Śmigiel was granted town rights in 1415 or perhaps earlier. It was a private town of Polish nobility, administratively located in the Kościan County in the Poznań Voivodeship in the Greater Poland Province. It was annexed by Prussia in the Second Partition of Poland in 1793. After the successful Greater Poland uprising of 1806, it was regained by Poles and included within the short-lived Duchy of Warsaw. It was re-annexed by Prussia in 1815, and included within Germany in 1871. While part of Prussia and Germany, the town was administered within Kreis Schmiegel in the Grand Duchy of Posen/Province of Posen. As Poland regained independence following World War I in 1918, the town was reintegrated with Poland, and local Poles joined the Greater Poland Uprising (1918–19), which aim was to reintegrate the entire region of Greater Poland with the reborn state. Among the insurgents were future mayors Władysław Pioch and Maksymilian Stachowiak. Władysław Pioch co-organized the local Polish administration.

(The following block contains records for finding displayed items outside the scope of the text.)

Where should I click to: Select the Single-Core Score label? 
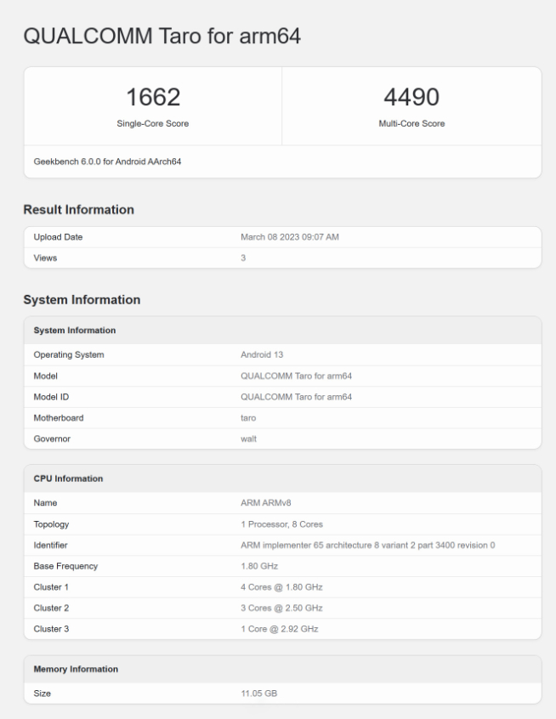pyautogui.click(x=153, y=123)
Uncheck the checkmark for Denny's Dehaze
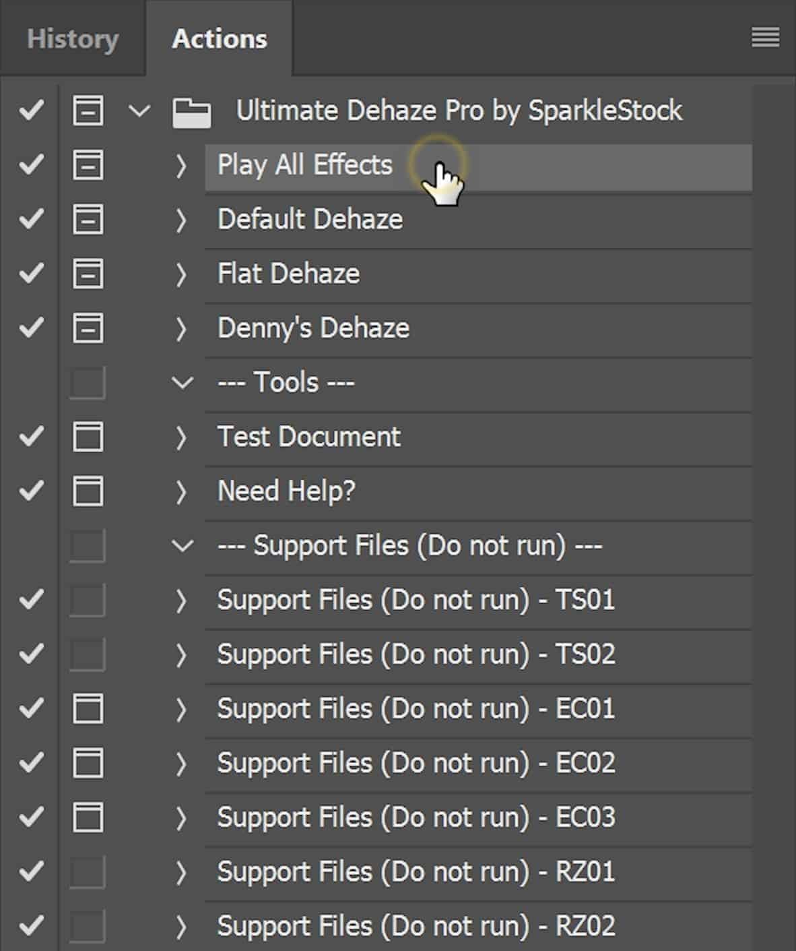 (32, 328)
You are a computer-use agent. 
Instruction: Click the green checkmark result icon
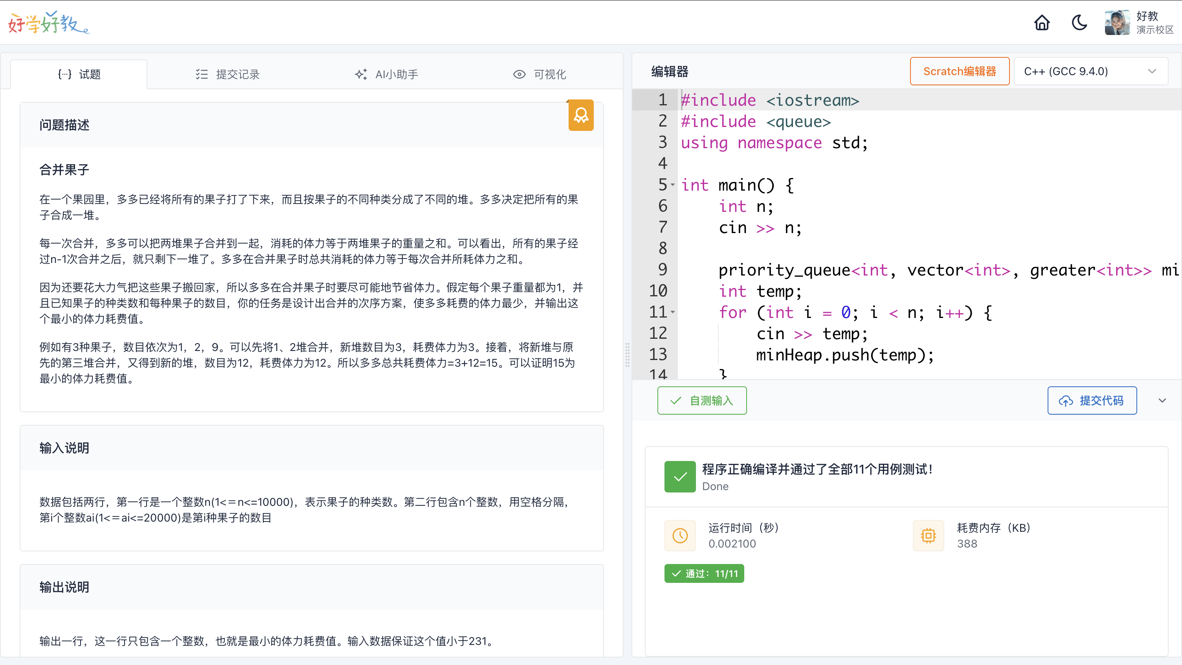[x=680, y=477]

During the joint German-Soviet invasion of Poland, which started World War II in September 1939, the town was captured by Germany after a Polish defense, co-organized by the local mayor Władysław Pioch. In the following weeks, on September 30 and October 23, 1939, the German Einsatzgruppe VI carried out two public executions of Poles, killing 8 and 15 people respectively. Among the victims were pre-way mayors Władysław Pioch and Maksymilian Stachowiak, local Polish activists, intelligentsia and former insurgents of the Greater Poland Uprising. Polish craftsmen and merchants from Śmigiel were also among 45 Poles murdered by the Germans on November 7, 1939 in the forest near Kościan. In 1940, Germany expelled 500 Poles to the General Government (German-occupied central Poland), and their houses were handed over to German colonists as part of the Lebensraum policy. Also a transit camp for Poles expelled from nearby villages was operated in the town. The local Polish police chief, further three local policemen and a local court official were murdered by the Russians in the Katyn massacre in 1940. The German occupation ended in 1945.

==Transport==
Śmigiel is bypassed to the east by the S5 expressway. Exits 42 and 41 of the expressway provide for quick access to Poznań and Wrocław.

==Sports==
The local football club is Pogoń Śmigiel. It competes in the lower leagues.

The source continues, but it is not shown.